Who Are the Four Sons of Horus?

Throughout Egyptian mythology, there are a group of gods, who embody a representation of the four canopic jars that often were placed in the presence of mummified bodies. They were given the name of the Four Sons of Horus. The canopic jars held the most revered parts of the human body, in regards to ancient Egyptian belief. This article explores some of these thoughts.


If you were wondering what the body parts kept within the canopic jars were, you should know that the heart was not one of them. The heart was believed to carry the soul of a person. This is why it was left inside of the dead body. The brain was not regarded as one of the most important parts of the body. It was transformed into a liquid substance and tossed to the trash. The stomach, liver, small intestines and the lungs were taken out of the body and preserved in their own jar.


There was a direct connection between the pharaoh and the god, Horus. It is believed that a mummified ruler was viewed as an extension of this god. It was thought that the god then protected his decaying body. These pharaohs were also viewed as children of Horus. Now, onto the sons of Horus. Representing the contents within the canopic jars, the sons of Horus were believed to protect the body parts kept inside the jars from attackers or looter who wished to cause mischief. Each jar was assigned a deity to ensure this protection. At first, these sons were nameless and only identified by the body parts they protected. They later came to be known as Hapi, Duamatef, Qebehsenuf, and Imset.

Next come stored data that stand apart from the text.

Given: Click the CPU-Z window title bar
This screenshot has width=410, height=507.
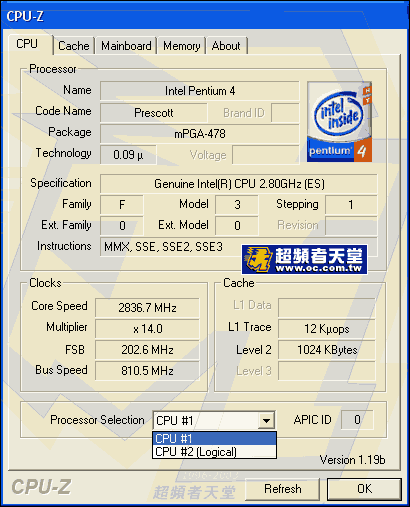Looking at the screenshot, I should tap(205, 16).
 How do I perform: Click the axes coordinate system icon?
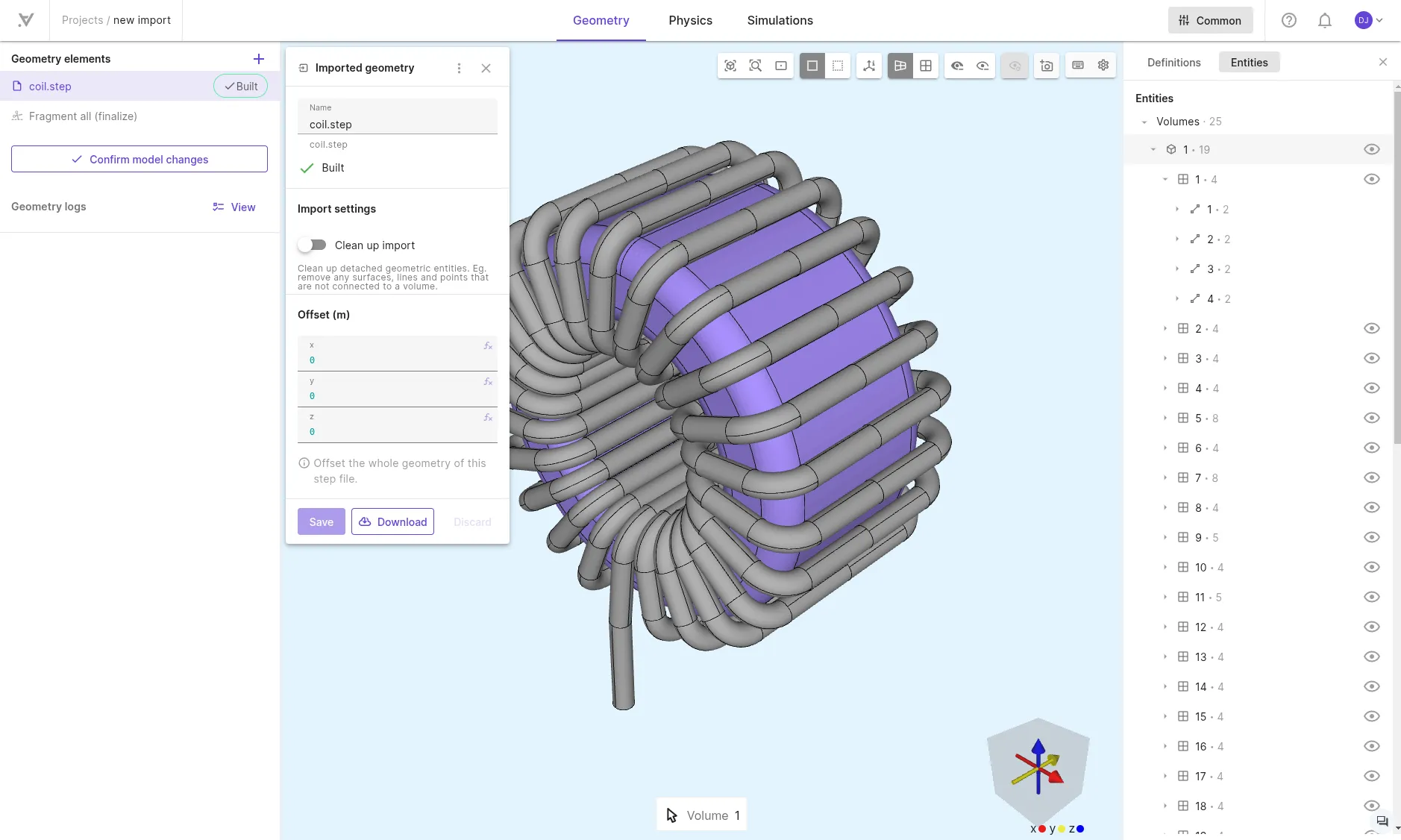click(869, 66)
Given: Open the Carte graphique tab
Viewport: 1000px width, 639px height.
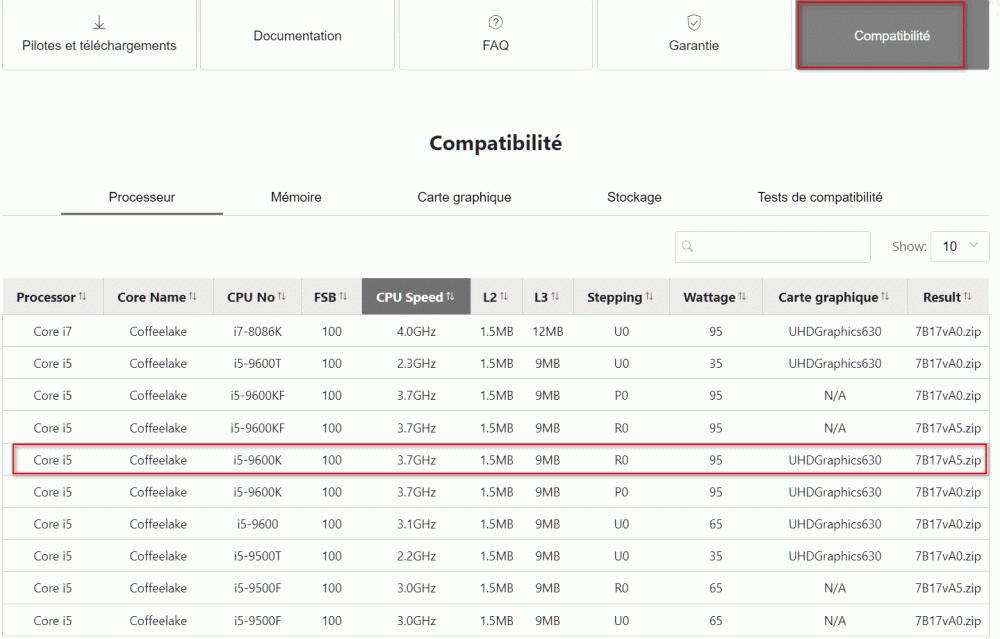Looking at the screenshot, I should pyautogui.click(x=464, y=198).
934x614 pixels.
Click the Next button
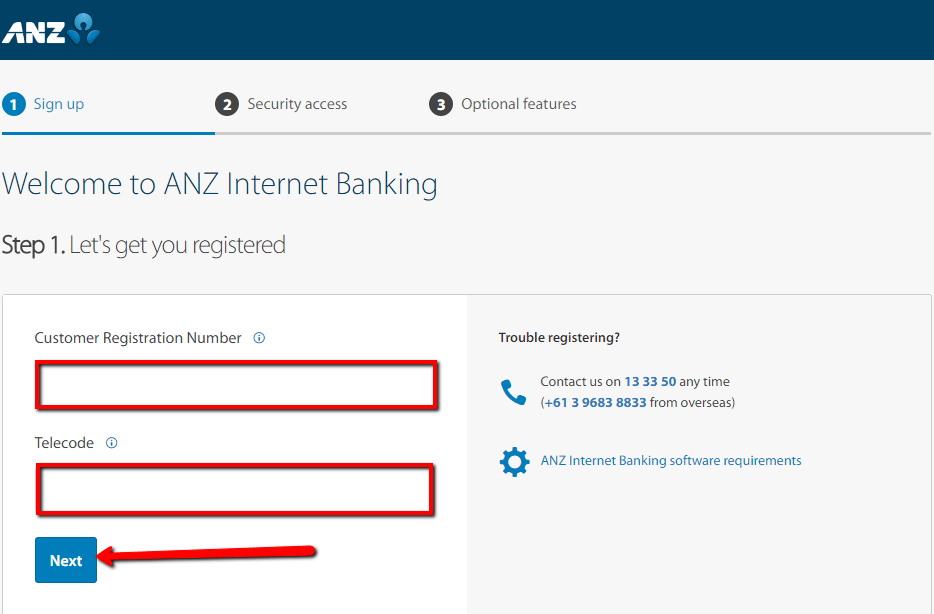[66, 560]
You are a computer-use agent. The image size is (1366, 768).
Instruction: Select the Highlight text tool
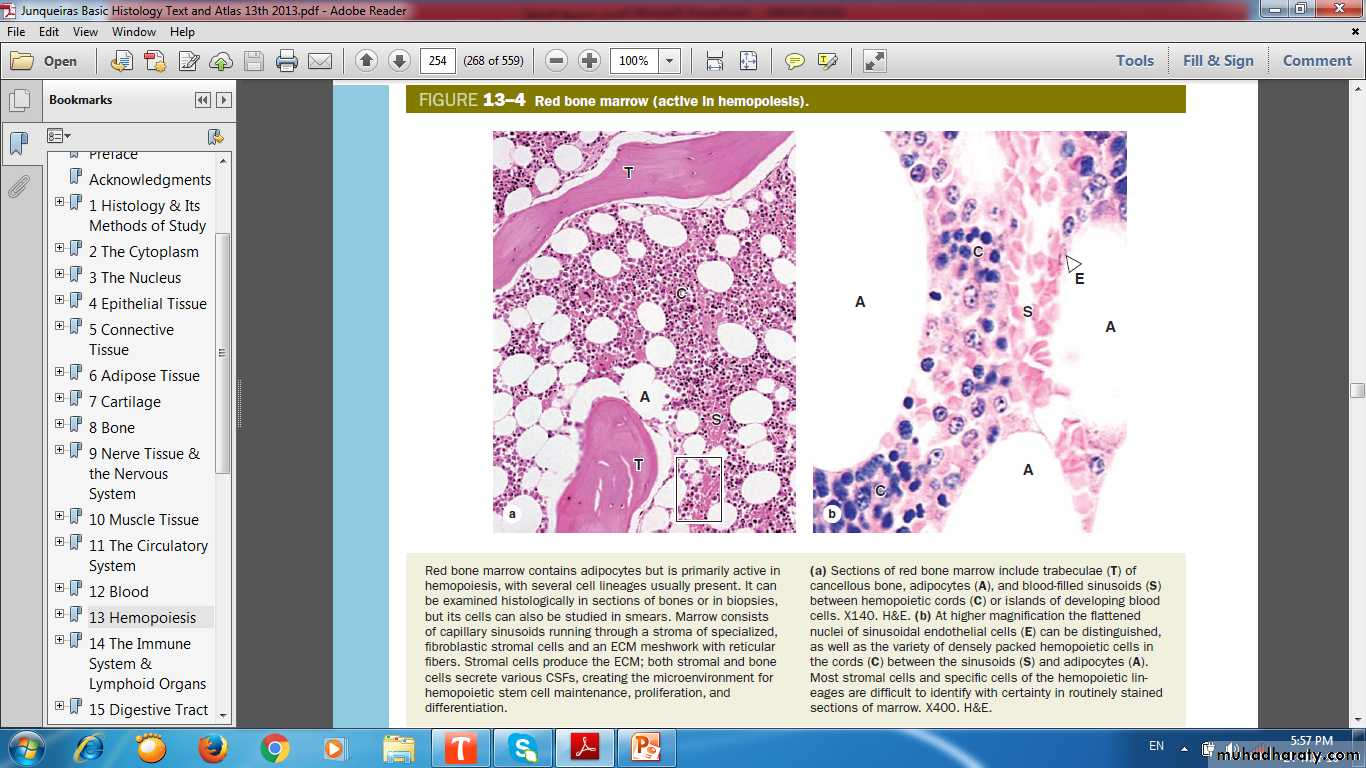point(827,61)
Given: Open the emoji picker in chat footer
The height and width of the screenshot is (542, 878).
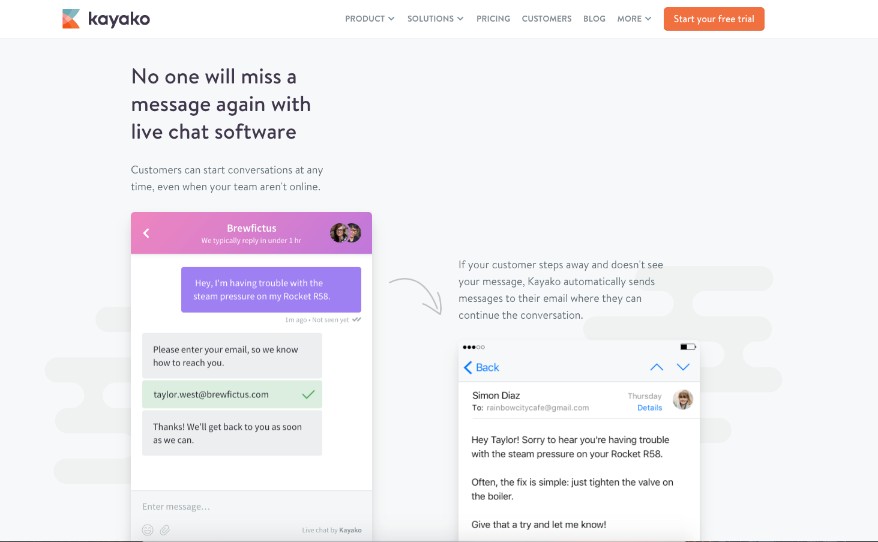Looking at the screenshot, I should 148,530.
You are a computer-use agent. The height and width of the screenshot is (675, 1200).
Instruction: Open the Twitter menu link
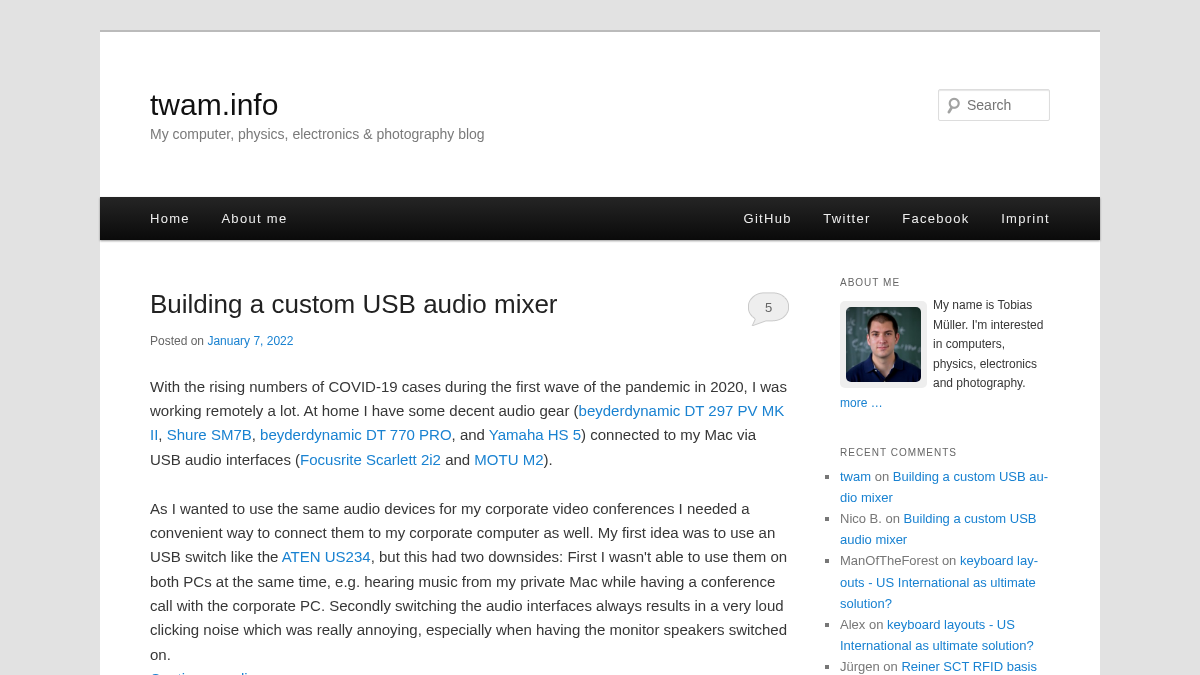coord(847,219)
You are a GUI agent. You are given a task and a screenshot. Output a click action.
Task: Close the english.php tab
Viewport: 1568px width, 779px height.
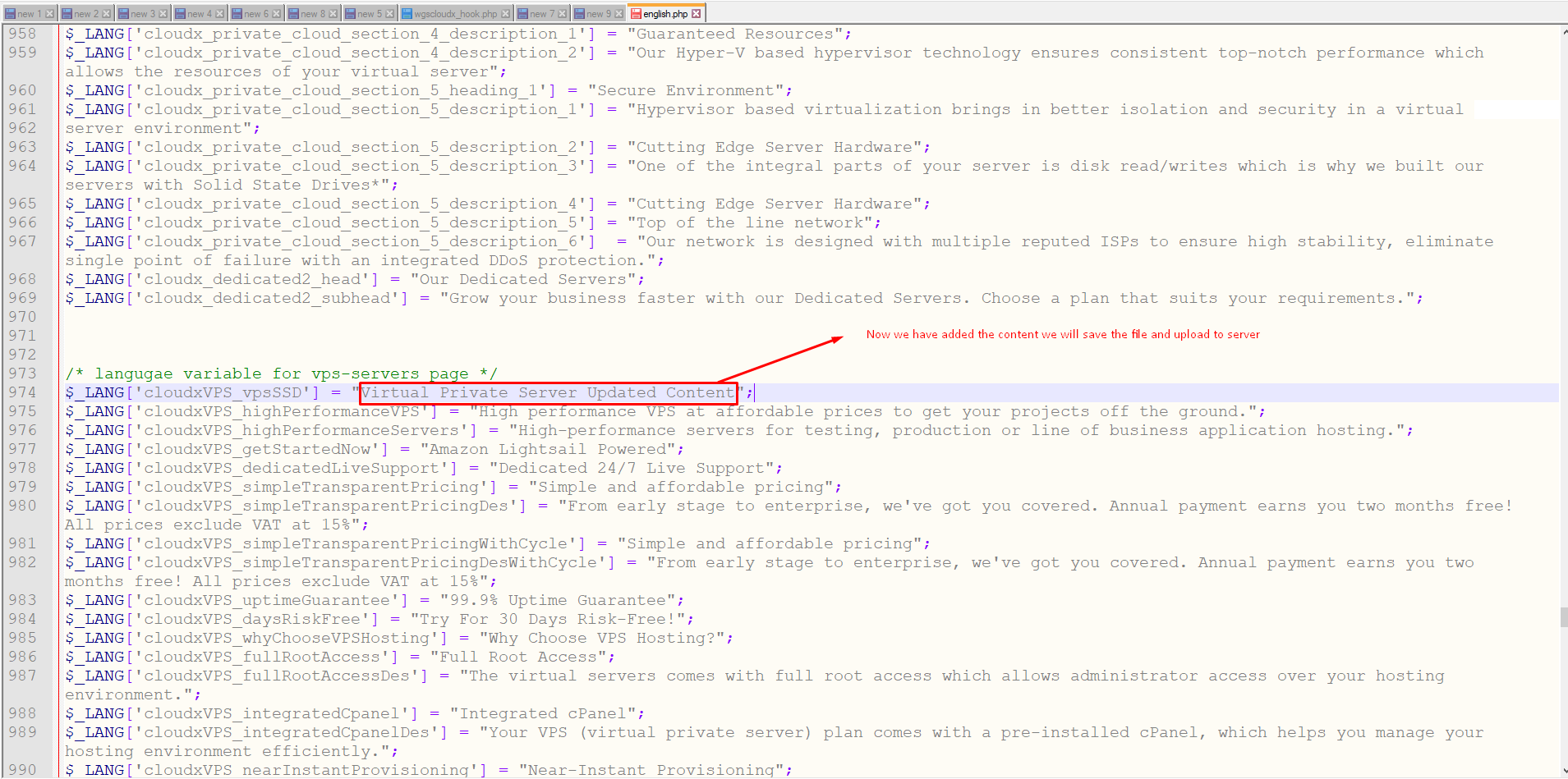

This particular deity has been referred to under many different names, including Amsety, Imsety, Mesta, and Amset. He was considered the protector of the liver and was the only one of his brothers to be represented as a human. Various animals personified all his brothers. In turn, he was protected by what was seen as the early remnants of Isis.




Represented by the head of a baboon, Hapi was also known for providing protection for the throne of Ausare (also known as Osiris), who is associated with the Uinderworld. Hapi’s jar was the one that contained the lungs of the deceased. The act of suffocation or drowning was also connected to Hapi because of his connection to the lungs. He is also attached to the element of air.




Duamutef protected the jar contianing the stomach, as well as the large intestines of the mummies. The animal that most represented him was the jackal. Because of his assoication with the stomach, he was also assocaieted with the death that comes from serving in a war. This is because the most aimed at body during combat was that of the torso area.




The head of a hawk represent this particular son of Horus, who was in charge of protecting the jar holding the instestines. It is often that elements of poisoin and magic are mentioned when referring to this deity.